Well, I DO 'mind' telling you, but I don't know how I can avoid it, OK? There are a few potentially awful things going on in my life right now and I'm a little scared, to tell you the truth.
First off, I fear that my short term memory might be going. While my partner (s) and I have done well, generally ... ... within the last week or two, in particular, I have begun to notice slights in almost every aspect of my bridge game. I find that scary. Very scary!
(My father's bridge game deteriorated during the last few years of his life to the point where he no longer enjoyed the game as he once had. He couldn't always remember which cards had been played, and that's a deathknell for both declarer and defender. The worst thing of all was that he knew it! Kind of reminds me of Charlton Heston and Ronald Reagan, who knew early on the devastating effects Alzheimer's would have on their lives and those close to them and who both chose to bravely go public with their goodbyes while they were still lucid.)
Now, Julian and I are scheduled to play in a Swiss team game tonite at the studio. I'm going to share my fears with him after our game. I don't want to alarm him unnecessarily beforehand. I'm pretty sure he will give me an honest response. We go WAY back and I consider him a good friend.
I'm scheduled to play bridge again Tuesday evening, will be teaching a class Wednesday evening, plus Rick and I will be playing 'speedball' on BridgeBase Thursday for an hour in final preparation for our being one half of a two-session Swiss team event at a Houston sectional tournament coming up a week from today.
[This post was started Sunday afternoon.

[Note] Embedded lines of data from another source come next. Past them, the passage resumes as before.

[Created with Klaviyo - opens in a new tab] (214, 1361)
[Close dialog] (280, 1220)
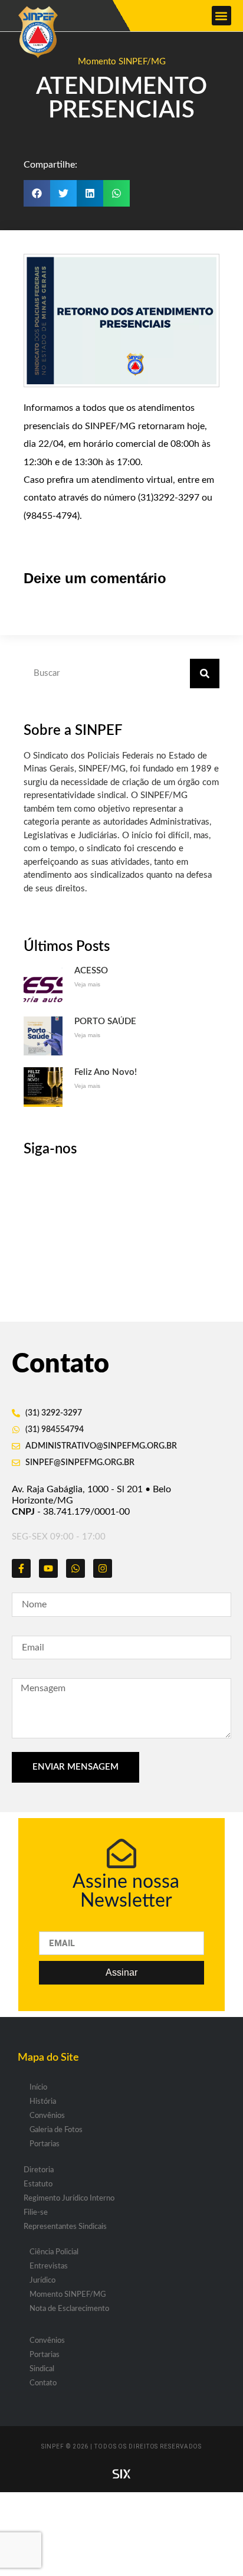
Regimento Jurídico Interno (69, 2198)
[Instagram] (102, 1568)
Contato (43, 2383)
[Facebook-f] (21, 1568)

It's now Tuesday. Any bracket notations you see have just been added. In regard to my short term memory loss fears, I think they might have been imaginary. I played very well Sunday night in spite of having had very little sleep. See next section.]
Has any of you ever missed the pottie? I've heard about this, but never had experienced it until last night. I woke up in the middle of the night, having to tinkle. I stumbled around in the dark, feeling my way as per usual - I'd only done this a few thousand times before - and sat down heavily on the left side of the toilet, landing somewhere between its seat and the tub rail. I knocked the toilet off its hinges and found myself trapped in the shower curtains while water was cascading from the commode.
Some many seconds later - I was still trying to ascertain whether or not any bones had been broken in my fall and why the devil wasn't I able to get up while water was still pouring forth and drenching my feet - I managed to extricate myself from the shower curtains, upright the toilet and stop the cascade.
My first thought was, "How much is THIS latest gaffe going to co$t me?" (It seems I'm always doing something to screw up the works!) I got very little sleep and my dreams were all over the place, as you might imagine!
[I thought, when I first uprighted the toilet, that I was successful - somehow, by some miracle - in reattaching it. The first time I flushed it was 'as written'. The second time I tried was not. And so, as I write this, I am not using that bathroom. I am a little hopeful that - when I DO call ARS (plumbing/AC/heating) - they will reassure me that all that will be needed is to reattach the thing properly to the floor and I will not have to purchase a whole new commode. Meanwhile, of course, I have made 'other arrangements'.]
All is not always "golden" in my world. In fact, often it is not! I have hesitated publishing this post, but then I decided, "Why not? This is life. This is reality. This is truth." (Btw, this latest incident will not be included among my 'transformative' moments!)